We also may do an intrathecal saline infusion, in which a patient is admitted to the hospital for a few days, and through a spinal catheter, we infuse artificial CSF to see if that alleviates the symptoms. We might also repeat spinal imaging after the infusion.


What fraction of patients that you see are cured?


Of the patients that we have seen at Cedars-Sinai with a confirmed leak, about 80% are cured. Of course, there is an unknown fraction of patients in whom symptoms resolve spontaneously as well as many who never reach us for care. So the overall rate of resolution is probably higher. We will need to study this as more patients are diagnosed.


While we understand that most patients do well, not all patients are improved or cured in a short time frame. What do you see as the top research priorities that may improve outcomes for more patients?

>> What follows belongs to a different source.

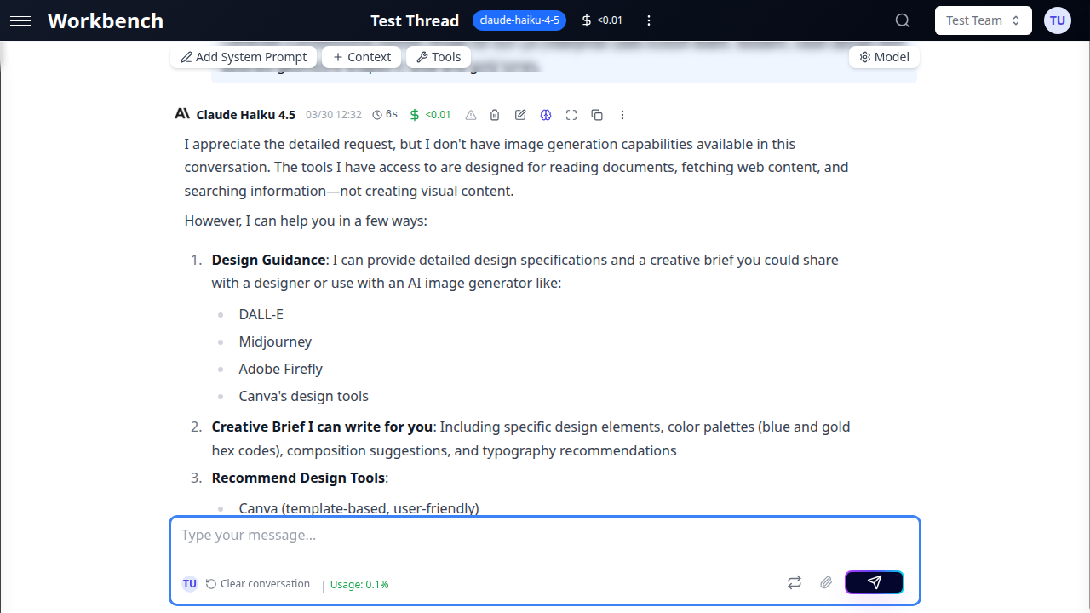
Task: Open the message's more options menu
Action: click(622, 115)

I think that we need to improve our diagnostic testing. We need to be better able to identify the location of a spinal fluid leak, even though it is really only important for a minority of patients, it remains a very important research priority. Also, we might be able to develop a blood test that can show that a person has a spinal CSF leak.

We could develop models of spinal CSF leak, which could be a biomechanical model, or a mathematical model, or an animal model. This could help to investigate treatments for leaks, or methods to improve the strength and durability of the dura mater.


Do you have any additional thoughts that you would like to share?

The number one priority to improve outcomes for patients is to get the word out. That is why this Spinal CSF Leak Awareness week is so important.


Wouter I. Schievink, MD is a Professor of Neurosurgery, Director of the Cerebrospinal Fluid Leak Program and Director of the Vascular Neurosurgery Program at Cedars-Sinai in Los Angeles. He has published extensively on intracranial hypotension due to spinal cerebrospinal fluid leak. He is also a Medical Advisory Board member of Spinal CSF Leak Foundation.